> **Problem description**:
In the article about contributions to the Brooklyn DA's campaign fund, how long did Chehebar serve on Rikers Island?

Critics Question Contributions to Brooklyn DA’s Campaign Fund

By Jeneen Interlandi

 

On a warm Friday evening in April of 2001, Isaac Chehebar was winding down from what had been a very typical day for him. He had just returned from visiting his grandmother, as he did every Friday before sundown and the Jewish Sabbath, when he ran into Abraham Feldman, a friend from the Gravesend neighborhood in southern Brooklyn, where Chehebar lived with his parents and siblings.

Feldman had been driving around in his father’s 2000 Porsche Carrera, and he invited Chehebar to take it for a spin. Moments later, onlookers and other motorists would witness the 20 year old racing through the quiet neighborhood’s streets, at speeds ranging from 50 to 65 miles per hour.

“I thought I was so cool with that car,” Chehebar later recalled, “that I could drive any way I wanted to – in and out of lanes.”

Ocean Parkway has a speed limit of 30 miles per hour, partly because the median separating the main artery from the adjacent service road doubles as a neighborhood park. On pleasant days it fills up with pedestrians, mostly area residents making their way to and from the nearby shopping district. Chehebar’s joy-ride included at least two laps up and down this parkway, where people were sure to notice him driving the silver sportscar.

It was on the second lap, after Chehebar had made a U-turn and was driving south, that Rima Shetman noticed him. The light at the intersection of Ocean Parkway and Avenue X had turned red, and she was waiting to cross the street with her husband Aleksandr and daughters Inna and Svetlana. “Look at this guy,” she said, as Chehebar approached the red light. It was the last thing 15-year-old Inna and her 10-year-old sister Svetlana would hear their mother say.

Chehebar had been weaving in and out of each lane to keep the Porsche moving through the mildly congested traffic. When he reached the intersection where Rima Shetman stood with her family, he was traveling more than 50 miles per hour, according to the motorists he passed, and there were no openings ahead of him. To avoid a car that had the right-of-way and was clearing the intersection from the opposite direction, he cut the wheel hard to the right, losing control of the Porsche, sliding into the median and striking Inna, Svetlana and Rima Shetman. Aleksandr Shetman ran after the Porsche, screaming, as it carried his family several feet before coming to a stop against a park bench and a tree.

The force of the impact killed Inna Shetman instantly; her sister Svetlana died hours later at Coney Island Hospital. Their mother, Rima Shetman, sustained major trauma to her head and torso along with multiple fractures in her arms and paralysis of her right leg. She would survive only after several tenuous months at Lutheran Medical Center.

When the car finally came to a stop, Chehebar stepped out, over the body of Inna Shetman. He and Feldman had escaped with cuts and bruises.

On May 25, 2001, a grand jury at New York State Supreme Court in Brooklyn indicted Chehebar on 11 counts, including two each of second-degree manslaughter and criminally negligent homicide. Although a conviction on these charges would have been enough to warrant several years behind bars, Brooklyn District Attorney Charles Hynes arranged a plea bargain with Chehebar that spared him a lengthy prison sentence. On Feb. 26, 2002 Chehebar pleaded guilty to both counts of criminally negligent homicide in exchange for which Hynes dropped the remaining nine charges and sought a six-month sentence as opposed to a six-year sentence. Chehebar ultimately served four months on Rikers’ Island, from March to July of 2002, followed by two years of house arrest. He was also sentenced to 1,200 hours of community service and prohibited from driving for five years.

[Stored data entries]
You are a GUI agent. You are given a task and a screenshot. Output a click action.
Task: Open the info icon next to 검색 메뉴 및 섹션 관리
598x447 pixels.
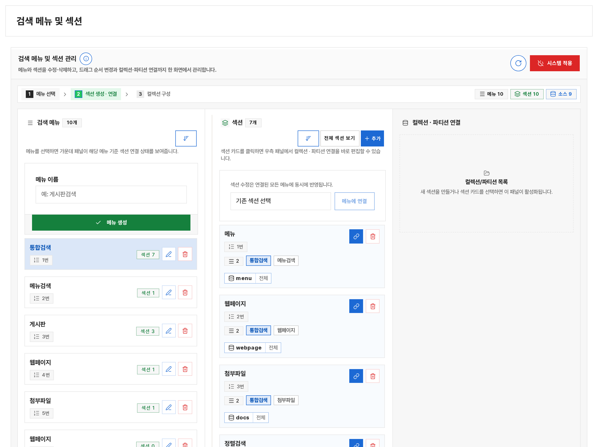tap(86, 58)
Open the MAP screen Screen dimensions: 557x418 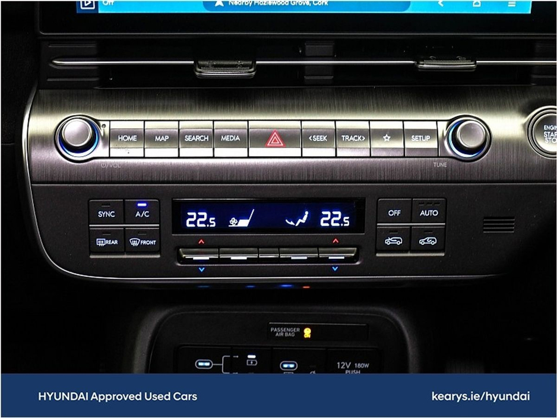(162, 138)
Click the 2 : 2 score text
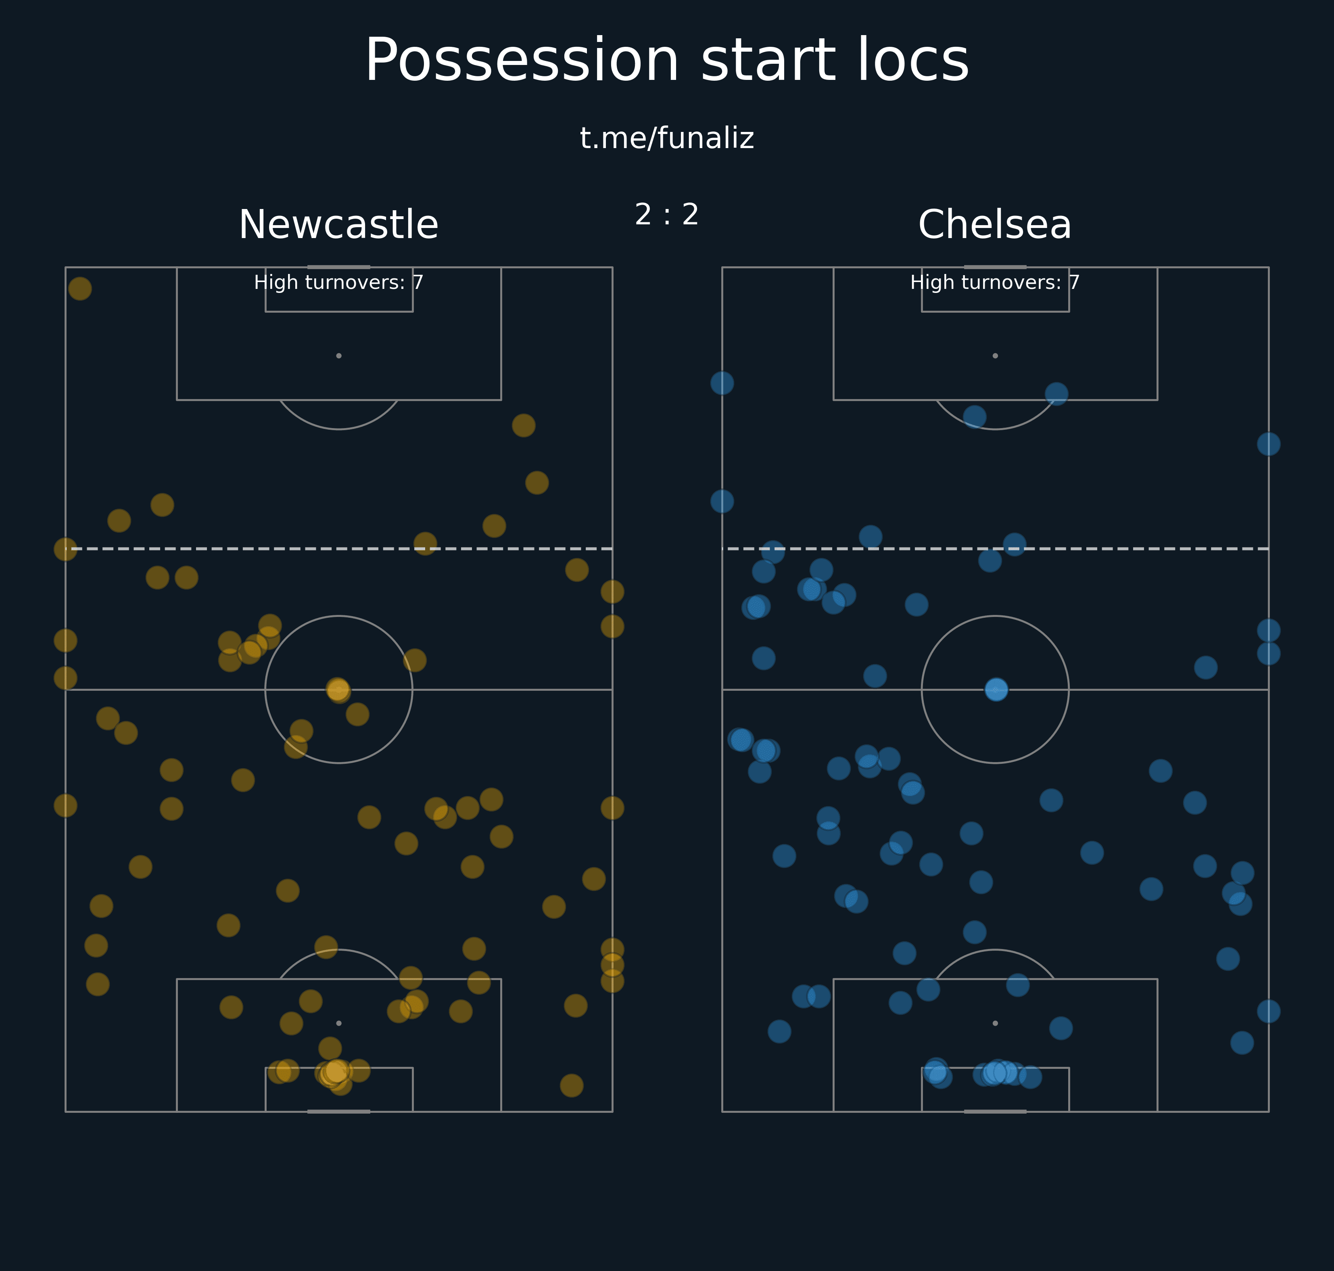Screen dimensions: 1334x1271 tap(667, 215)
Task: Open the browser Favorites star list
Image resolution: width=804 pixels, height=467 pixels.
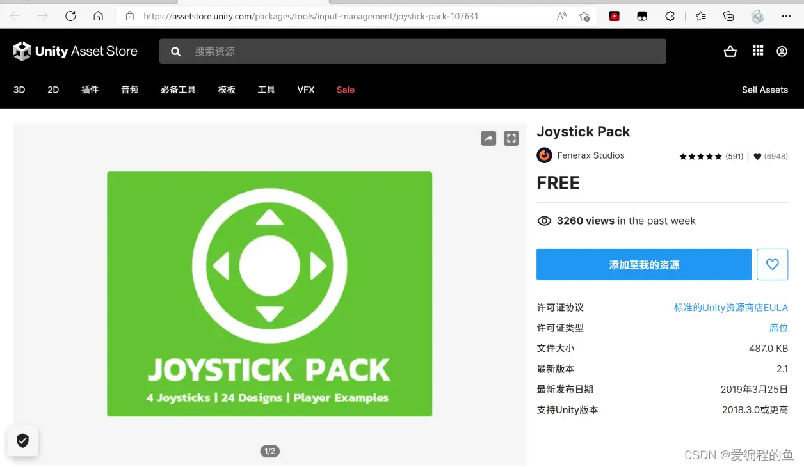Action: pos(700,16)
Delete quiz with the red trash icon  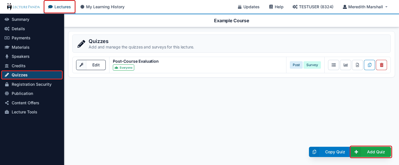pos(381,65)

> **Response for this exercise**:
Four months, from March to July of 2002.